* _EXTRAIT_:
Revenir au système d’avant 1973 pour réinvestir
L’opinion publique et surtout médiatique rappelle constamment à Michel Barnier quatre enjeux à prendre en compte dans sa future action gouvernementale :
– l’immigration,
– la sécurité,
– le pouvoir d’achat et, pour certains, les retraites,
– la dette.
Ce dernier enjeu commence à devenir prégnant en raison de l’importance de la dette publique française. En 2024 elle se monte à 3159,7 milliards d’euros, soit 110,7 % du PIB.
Récemment, de nombreuses voix se sont élevées pour sonner le tocsin. L’une d’elles, celle du ministre démissionnaire de Bercy, ne manquait pas de cynisme politique puisqu’ il est responsable de l’accroissement de la dette de près de 1000 milliards depuis 2017… plus l’esbroufe est grosse, plus ça passe !
Les services de Bercy proposent d’effectuer en trois années 110 milliards euros d’économie dans les budgets de l’État – budget général et de la sécurité sociale. Cette coupe est de nature à faire entrer la pays dans une déflation qui aggraverait les recettes de l’État.
Mais comment résoudre ce défi ?
Il est indéniable que l’accroissement de l’endettement ne peut durer, et met en jeu la crédibilité de la France.
« Les créanciers ont meilleure mémoire que les débiteurs. » (Benjamin Franklin)
La solution est-elle de pratiquer des économies drastiques pour réduire la dette ? Jacques de Larosière, ancien gouverneur de la Banque de France, dans un article du Figaro ( 7-8 septembre 2024) estime qu’il est possible de trouver 200 milliards d’euros en 10 ans : maintien de la retraite à 64 ans, réduction de 12 milliards du coût de l’apprentissage, du nombre des fonctionnaires (non remplacement des départs à la retraite : 75 milliards), révision du millefeuille territorial. On est encore très loin du remboursement total de la dette…
Doit-on ainsi mettre en œuvre une approche comptable de la dette ou est-il possible de concevoir une autre politique pour maitriser et rembourser la dette? Il convient de trouver une solution d’économie politique
« On ne peut diviser l’économie de la politique sans démembrer la partie principale du tout. » (Alain Peyrefitte)
Mario Draghi vient de remettre un rapport à la présidente de la Commission qui comporte deux vérités : l’Europe est en panne d’investissements et se doit de trouver 800 milliards d’euros par an, elle doit aussi assouplir ses règles de concurrence afin de constituer des entreprises de taille mondiale.
Mario Draghi a parfaitement raison de souligner la faiblesse des investissements en Europe. J’ai personnellement à plusieurs reprises souligné la faiblesse des investissements en France qui s’élèvent à 3% des dépenses publiques sur un total de 1000 milliards. J’ai dénoncé aussi l’absence d’une réelle politique industrielle reléguée au Titre XVII du TFUE en un seul article (l’article 173 – qui somme les États d’adapter l’industrie aux règles de la concurrence).
Pour investir, Mario Draghi propose que l’Union européenne soit assurée par un financement commun, c’est-à-dire des emprunts effectués par l’UE. Ursula von der Leyen souhaite que ce financement commun puisse être assuré par des contributions nationales supplémentaires ou par des taxes européennes.

* _ITEMS FOURNIS_:
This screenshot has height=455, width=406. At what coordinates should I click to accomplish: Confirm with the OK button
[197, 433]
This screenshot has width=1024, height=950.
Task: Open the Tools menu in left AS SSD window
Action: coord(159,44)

* _CONSIGNES DE L'EXERCICE_:
Recopiez à l'identique le passage de l'extrait sur la dette publique, de « Mario Draghi a » à « des taxes européennes. ». Les items ci-dessus ne jouent aucun rôle ici.

* _RÉSULTAT_:
Mario Draghi a parfaitement raison de souligner la faiblesse des investissements en Europe. J’ai personnellement à plusieurs reprises souligné la faiblesse des investissements en France qui s’élèvent à 3% des dépenses publiques sur un total de 1000 milliards. J’ai dénoncé aussi l’absence d’une réelle politique industrielle reléguée au Titre XVII du TFUE en un seul article (l’article 173 – qui somme les États d’adapter l’industrie aux règles de la concurrence).
Pour investir, Mario Draghi propose que l’Union européenne soit assurée par un financement commun, c’est-à-dire des emprunts effectués par l’UE. Ursula von der Leyen souhaite que ce financement commun puisse être assuré par des contributions nationales supplémentaires ou par des taxes européennes.